Em outro episódio, sobre uma vara 2 mil de porcos (sic), Jesus lança uma legião de demônios, atendendo ao pedido dos mesmos (Marcos 5:12). E mata por afogamento, demônios e porcos. Uma tragédia, sem falar do impacto ambiental: 2 mil porcos apodrecendo nas águas (Mateus 8:28-34). 
 
Seguindo suas raízes gregas e romanas, os cristãos reabilitaram os suínos. E deles fizeram uma arma para combater o Islã, sobretudo na Península Ibérica. Em Espanha e Portugal, os cristãos atacaram os mouros com a espada numa mão e um presunto, ibérico, na outra. De 711 a 1492, as fronteiras sempre se moveram entre a Espanha cristã e a muçulmana. Nada de grandes explicações teológicas para diferenciar os cristãos. Nessa disputatio bastava dizer: “Criamos e comemos porcos!”. Presuntos, linguiças e pernis eram pièces de résistance. Alguns atribuem essa adesão profunda da culinária ibérica aos suínos e cochinillos a uma identidade cultural de resistência à expansão moura, na qual le plat de résistance foi o suíno. Como os suínos nunca decepcionaram, chegaram aos altares. Na iconografia cristã, um simpático e róseo porquinho é representado ao lado de Santo Antão Abade.

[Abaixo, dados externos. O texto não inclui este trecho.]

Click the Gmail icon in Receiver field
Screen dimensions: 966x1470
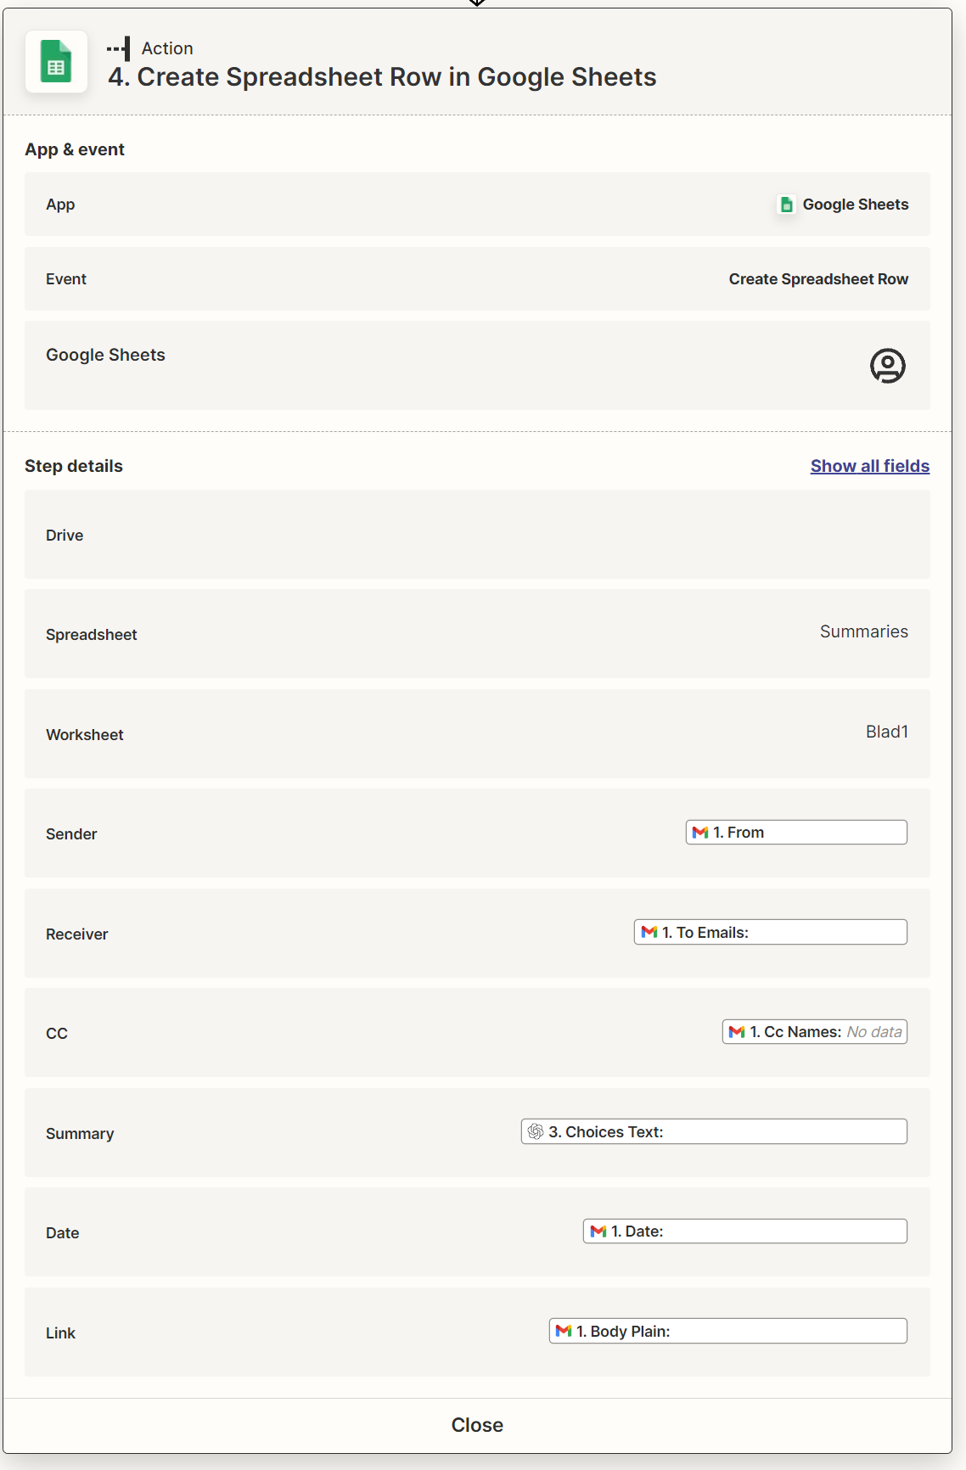(x=649, y=932)
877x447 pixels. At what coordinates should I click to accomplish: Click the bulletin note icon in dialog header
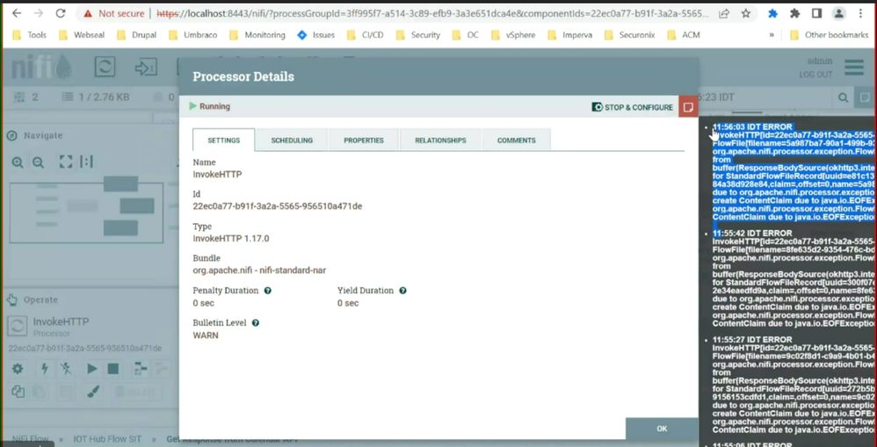coord(689,107)
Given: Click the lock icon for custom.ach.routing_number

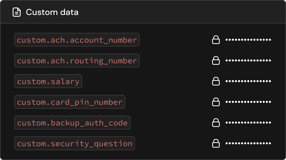Looking at the screenshot, I should tap(216, 60).
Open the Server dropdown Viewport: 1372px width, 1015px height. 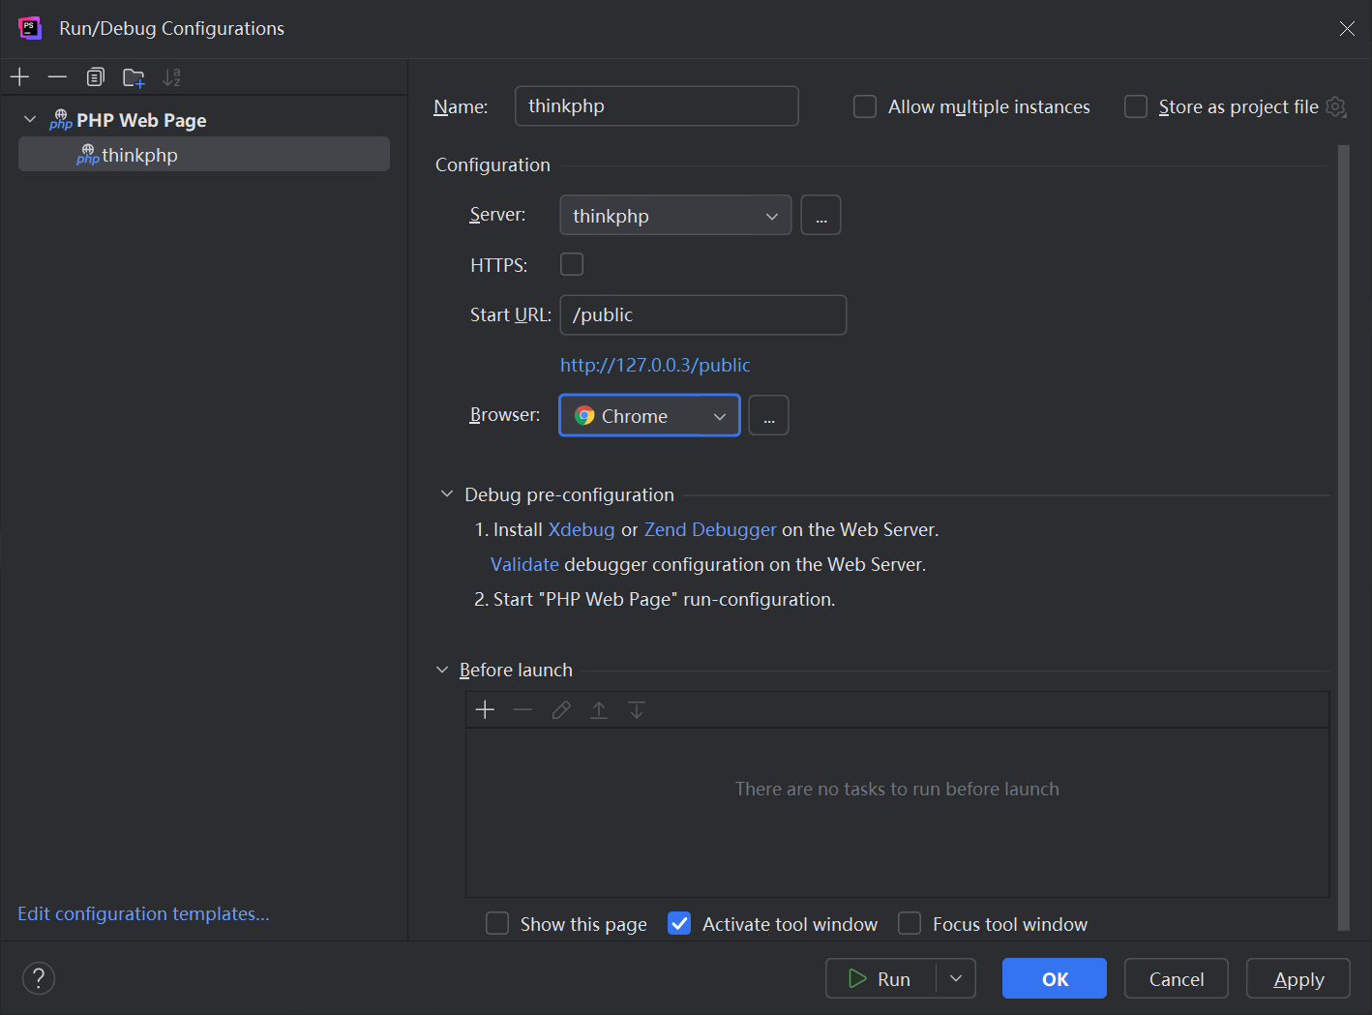(675, 216)
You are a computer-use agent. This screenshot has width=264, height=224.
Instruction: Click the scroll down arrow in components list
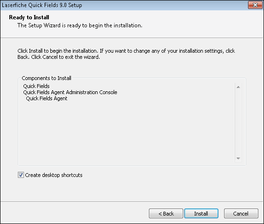click(x=238, y=158)
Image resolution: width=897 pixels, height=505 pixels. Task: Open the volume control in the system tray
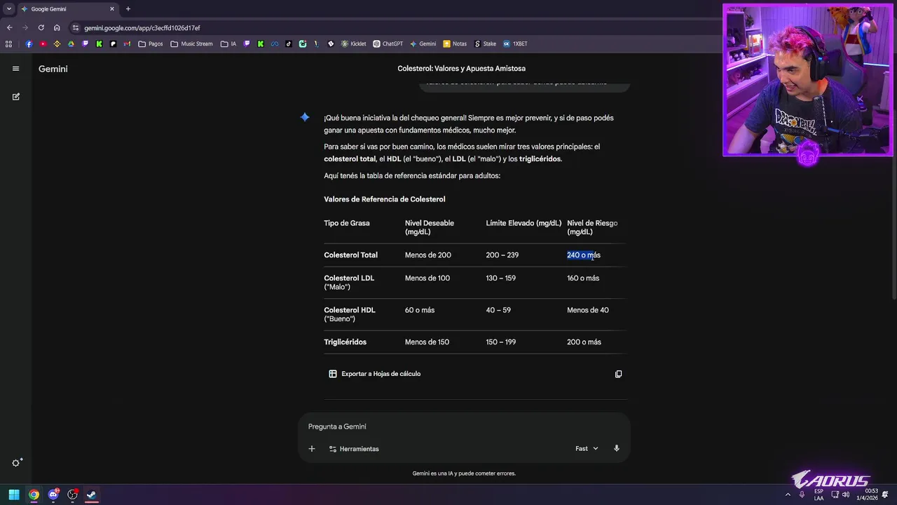(846, 494)
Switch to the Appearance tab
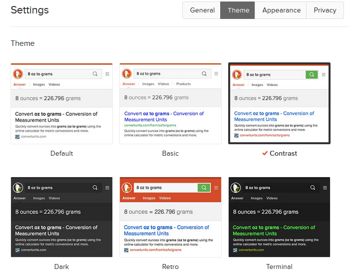The image size is (354, 271). [281, 10]
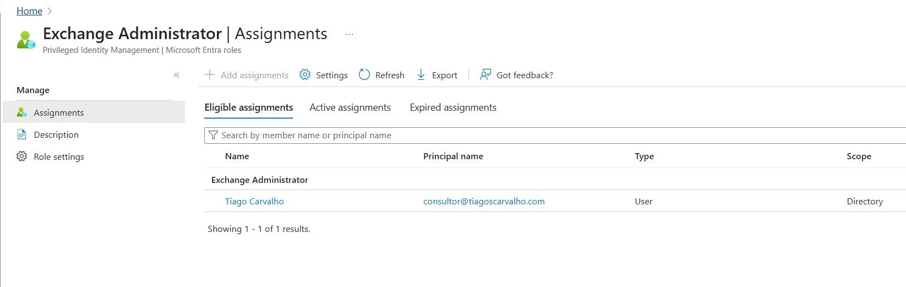Click the Exchange Administrator role header icon
This screenshot has width=906, height=287.
(x=26, y=40)
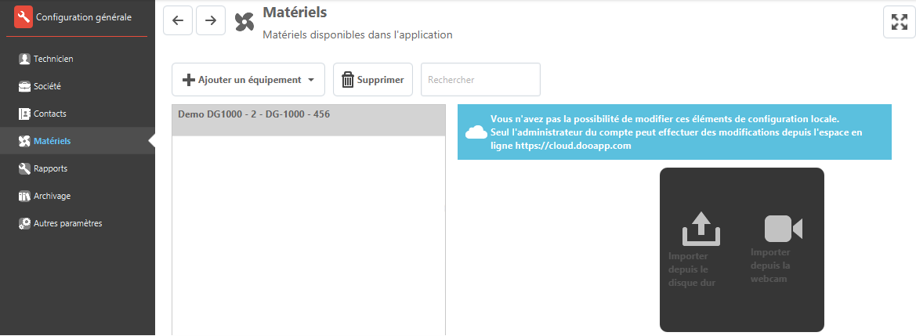Click the Technicien person icon in sidebar

point(24,59)
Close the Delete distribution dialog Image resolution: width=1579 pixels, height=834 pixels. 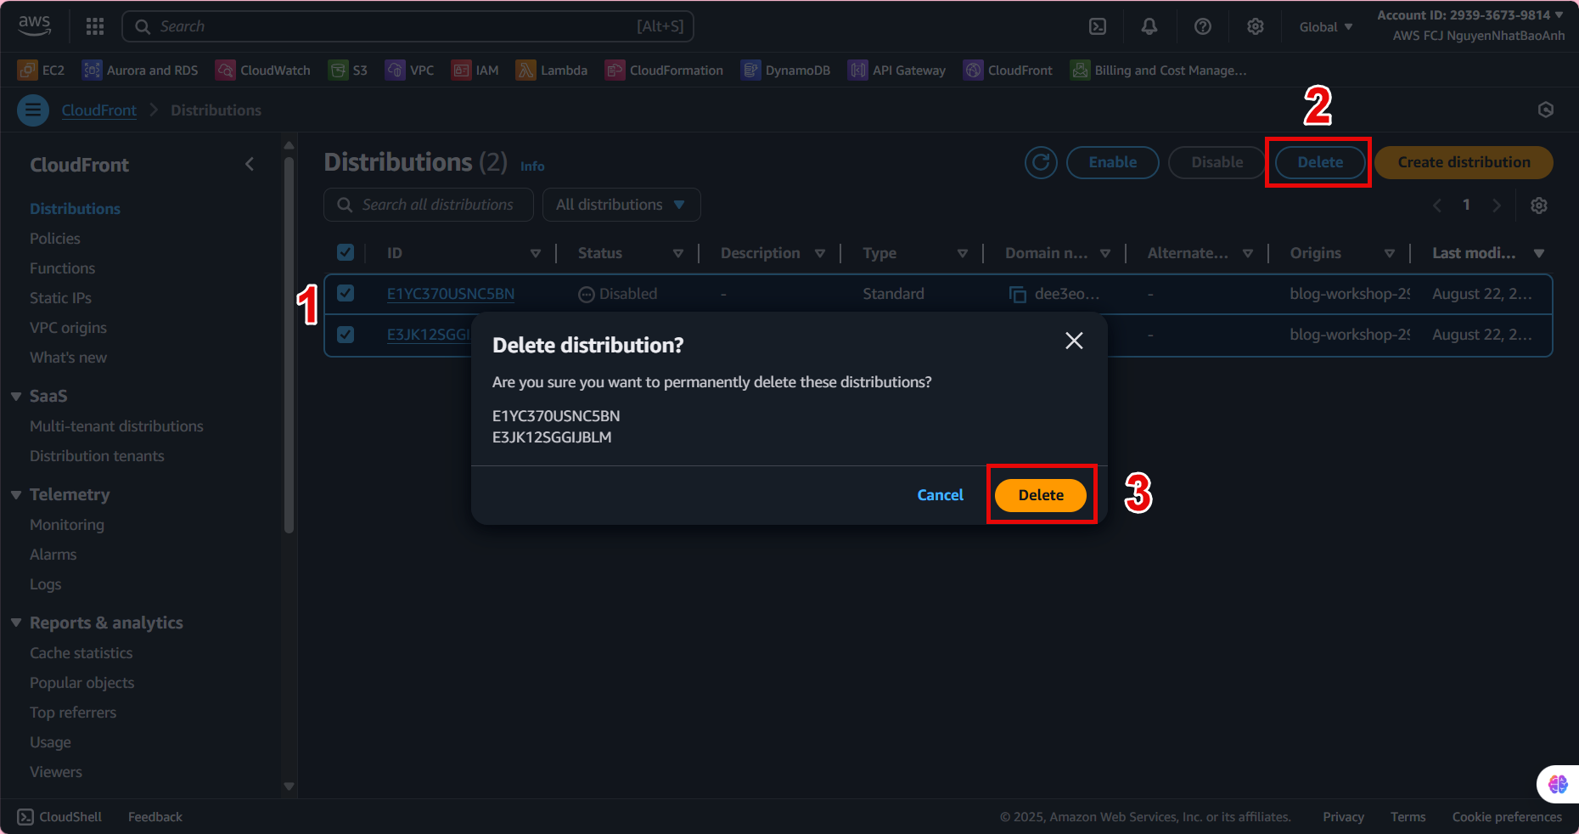[x=1074, y=341]
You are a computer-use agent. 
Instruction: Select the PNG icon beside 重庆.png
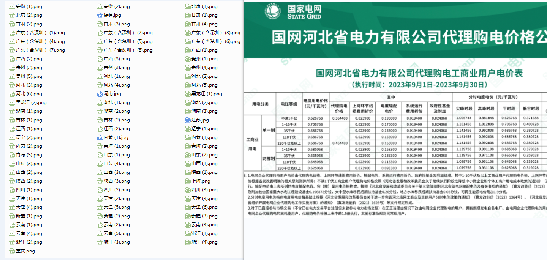point(12,251)
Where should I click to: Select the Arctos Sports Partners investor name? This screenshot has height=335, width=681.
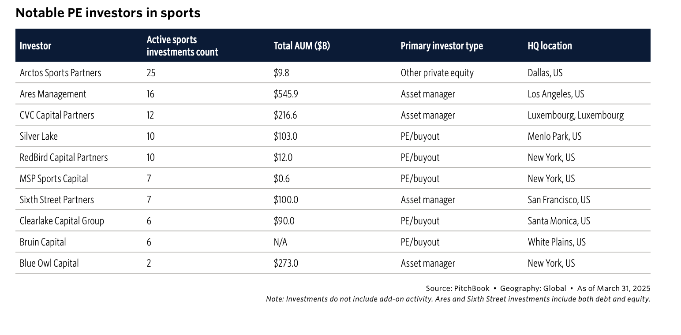[x=60, y=73]
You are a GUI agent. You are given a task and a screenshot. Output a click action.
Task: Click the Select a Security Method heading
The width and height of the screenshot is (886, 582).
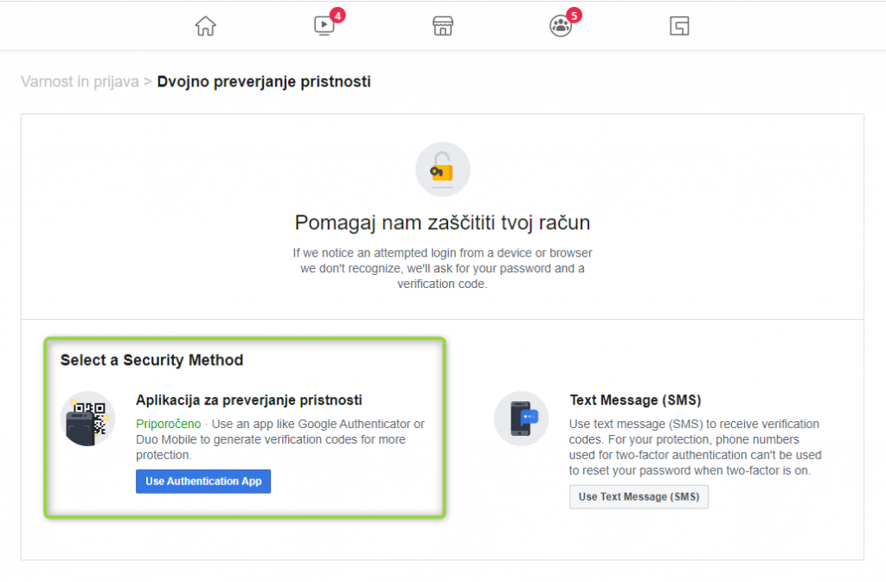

Como esse leitão foi parar ali, ao lado do Pai de Todos os Monges? Outra história. 
 
Na Terra de Santa Cruz, os porcos trazidos pelos lusitanos sentiram-se em casa. Produção, consumo e exportação de carne suína vão muito bem, obrigado. O abate em 2020 foi de 49,3 milhões de suínos, um aumento de 6,4% (mais 3 milhões de cabeças) em relação a 2019. O agro brasileiro não improvisa: cria e abate quase 50 milhões de porcos por ano!